Solving Issues With Data integration
Data integration seeks to solve many of the following issues that come about when you have disparate information stored in different applications across an organization.
- Data Silos: A data silo, much like the grain silo it is named after, is a repository of data that is isolated. Generally, in businesses, this means that the information is under the control of a business unit or department and is not available across the organization. This can also occur when an organization has stored information in software that is incompatible. For example, maybe you have some of your marketing data in Salesforce, other data in Marketo, and still more in a database maintained by your Marketing team. But since these systems don't communicate, the information in each application is siloed, so you might be able to draw conclusions from the Salesforce data and the Marketo data, but you won't be able to bring those information sources together to understand the information in totality.
- Slow Analysis: Business leaders agree that today's decision-making is heavily dependent on good information. Yet, even though they rely upon good data, companies are often frustrated by the amount of time it takes to integrate it. If your data is spread across multiple teams, databases, and applications, it can take a long time to gather and process the data so you can analyze it. And if the process takes long enough, the data will be outdated by the time you have a chance to analyze it. Business decisions need to be made in real time, and the way to do that is to have a system in place to integrate data before you need it.
- Deep Dives: When your data is scattered across different sources and applications, it's difficult to have a complete view of it. For example, maybe you have customer data from different devices and apps. Maybe you have data on purchases from your different storefronts and online sites, but you want to correlate that data with your customer information and you want to enrich it with timestamps and geographical information for a deep analysis of your sales data. If your systems aren't integrated, or if the data isn't compatible, you won't be able to correlate this information without considerable time and effort.
Benefits of Data Integration
Even if a company is receiving all the data it needs, that data will most often reside in a number of separate data sources. Information from all of those different sources often needs to be pulled together for analysis, and that can be no small task for a professional trying to create a report or make an informed management decision. Without unified data, a single report typically involves logging into multiple accounts, on multiple sites, accessing data within native apps, copying over the data, reformatting, and cleansing, all before analysis can happen. This is central to the importance of data integration, and it brings us to the major benefits of these efforts:
- Data Integration Improves Collaboration and Unification of Systems: Employees in every department — and sometimes in disparate physical locations — increasingly need access to the company's data for shared and individual projects. IT needs a secure solution for delivering data via self-service access across all lines of business. Additionally, employees in almost every department are generating and improving data that the rest of the business needs. Data integration needs to be collaborative and unified in order to improve collaboration and unification across the organization.
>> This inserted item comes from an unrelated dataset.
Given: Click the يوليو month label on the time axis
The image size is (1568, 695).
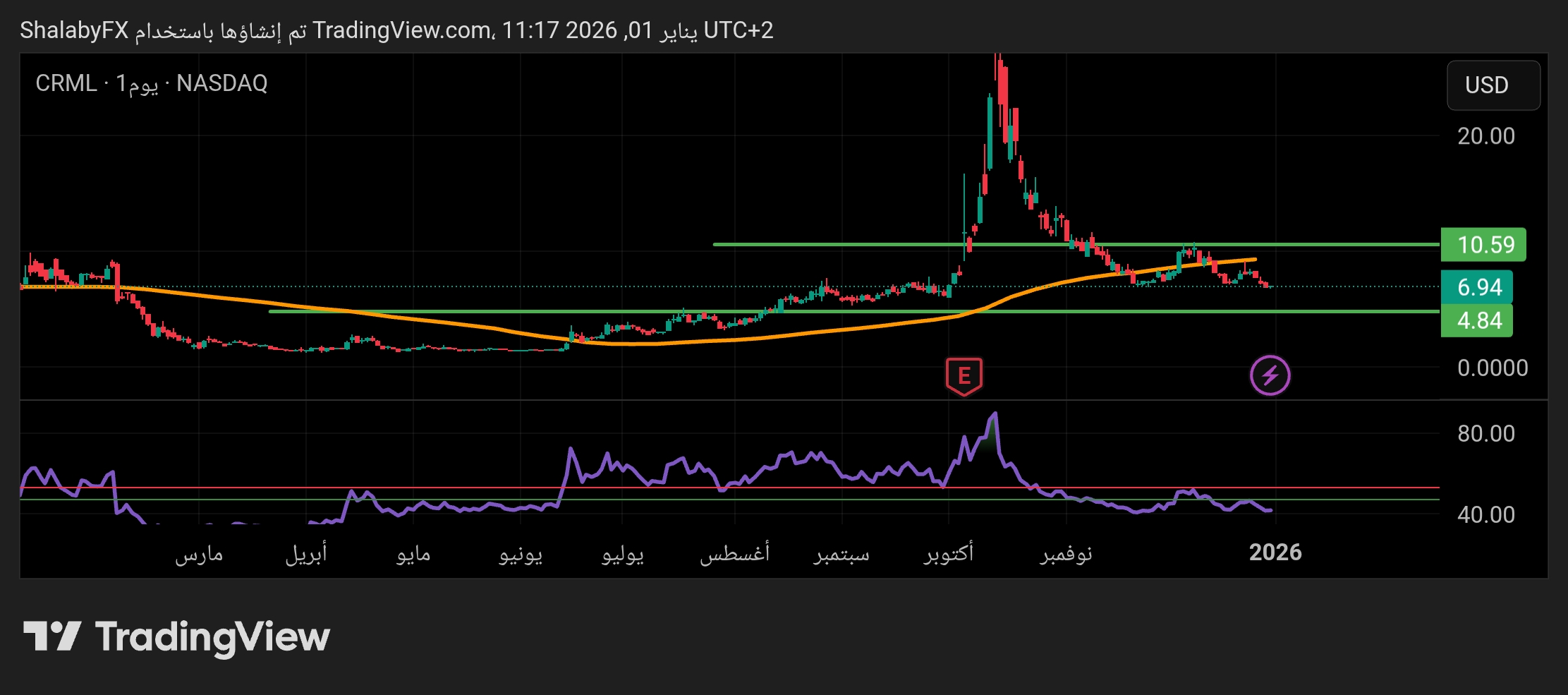Looking at the screenshot, I should [x=622, y=555].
- Data Integration Saves Time: When a company takes measures to integrate its data, it cuts down significantly on the time it takes to analyze that data. The automation of unified views cuts out the need for manually gathering data, and employees no longer need to build from scratch whenever they need to run a report. Additionally, using the right tools, rather than hand-coding the integration, returns even more time (and resources overall) to the dev team. All the time saved on these tasks can be put to other, better uses, with more hours earmarked for analysis and execution to make an organization more productive and competitive.
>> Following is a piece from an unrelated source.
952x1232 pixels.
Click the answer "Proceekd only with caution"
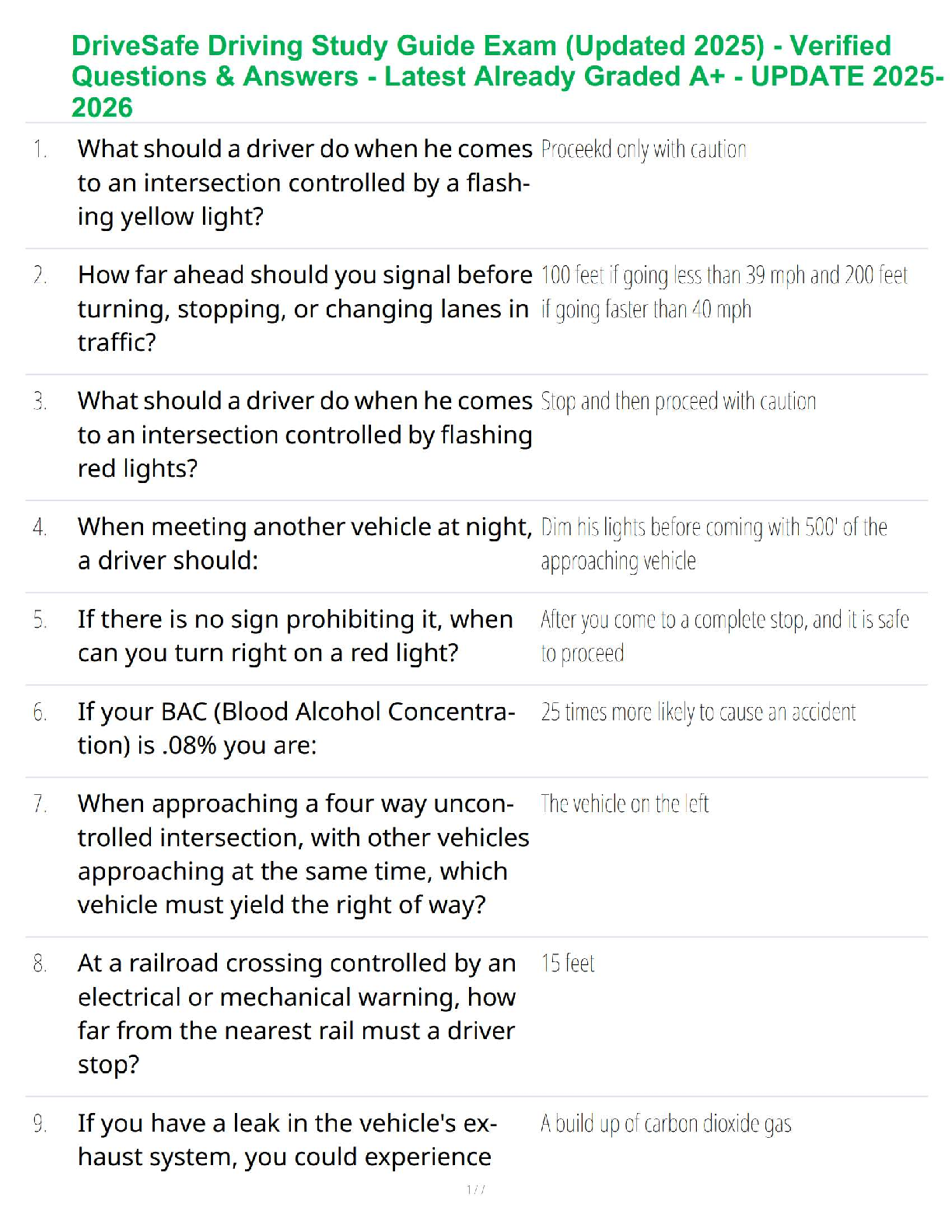point(643,149)
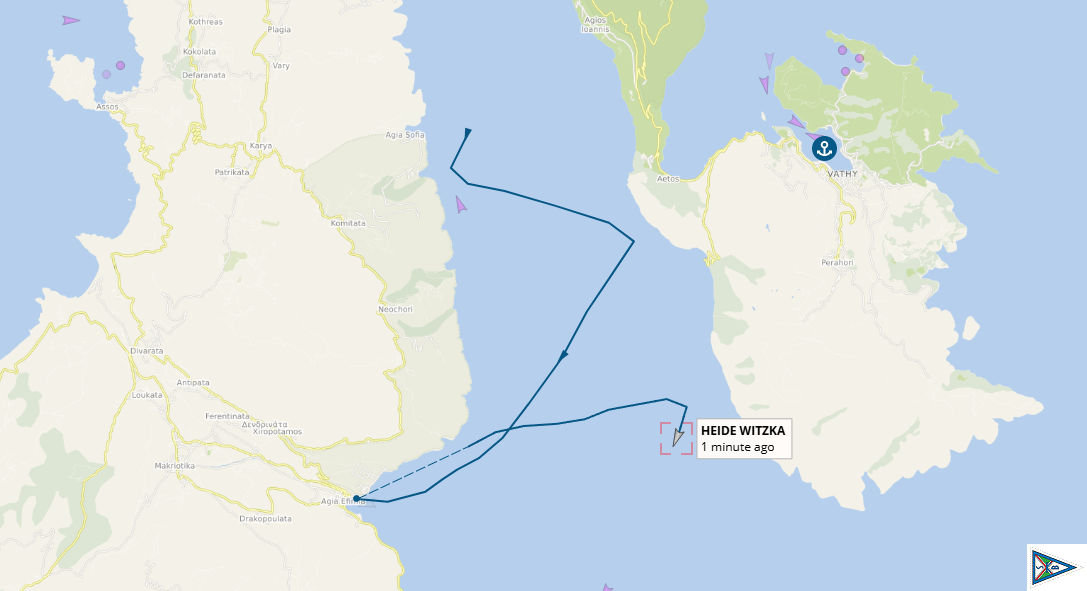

- Data Integration Reduces Errors (and Rework): There’s a lot to keep up with when it comes to a company’s data resources. To manually gather data, employees must know every location and account that they might need to explore — and have all necessary software installed before they begin — to ensure their data sets will be complete and accurate. If a data repository is added, and that employee is unaware, they will have an incomplete data set. Additionally, without a data integration solution that synchronizes data, reporting must be periodically redone to account for any changes. With automated updates, however, reports can be run easily in real-time, whenever they’re needed.
- Data Integration Delivers More Valuable Data: Data integration efforts actually improve the value of a business’ data over time. As data is integrated into a centralized system, quality issues are identified and necessary improvements are implemented, which ultimately results in more accurate data — the foundation for quality analysis.
Data Integration Challenges
Data Integration is the process of identifying ways to bring data from disparate sources and combining them to have a unified view. Well, that is a challenging task in itself. From a technical standpoint, the technical aspect of this implementation is the first level of challenge. It is never easy to understand data residing in disparate sources and then design a common structure to fit them all in one place. Diving a bit deeper, let’s categorize the challenges and make a list of things to be considered as a challenge for any Data Integration project.
- Design Challenges
- To Have A Good Understanding Of Data: It is very important to have a person (or a team of people) who understands the data assets of the enterprise and also the source systems. I would like to call them Data Champions. The data champions should be able to lead the discussions about the long-term data integration goals in order to make it consistent and successful.
- Understanding Of Objectives And Deliverables: The next big thing is to have a good understanding of business requirements. What is the business purpose behind the data integration initiative? Understanding the objectives and deliverables for the project is critical to the next steps. What are the source systems? Do the source systems have data to support the business requirements? What are the gaps between data and the requirements? These questions should be answered adequately.
- Analysis Of The Source Systems And Extraction: Having a good understanding of the options for extracting data from the source systems is critical to the overall success. Things like the frequency of extracts, the extent of data extraction (full extract or incremental), and the quality of the data in the source systems affect the timeline and overall direction of the project. In addition, it’s important to know about the volume of data extracted to be able to plan the integration approach along with a knowledge of the source system’s backup schedules, any specific maintenance windows, etc. that may impact the data integration process.
- Implementation Challenges
- Tool Selection: The tool selection is also very important to the overall success of any data integration project. A feasibility study should be performed to select the right toolset for the job.
Small enterprises or companies who are just starting their data warehousing initiative are faced with this challenge and sometimes, making that decision isn’t easy considering the number of options available today. The feasibility study helps map out which tools are best suited for the overall data integration objective for the organization. Sometimes, organizations that have built their data warehouse and a lot of ETL processes use a tool that is no more able to scale or the tool is no more relevant. For example, organizations that have invested years of work in OWB are facing that challenge as Oracle decided to do away with OWB to promote a much better tool, ODI. In these cases, even mature organizations need to do a feasibility analysis to estimate what it takes to upgrade the existing Data Integration infrastructure to the new toolset.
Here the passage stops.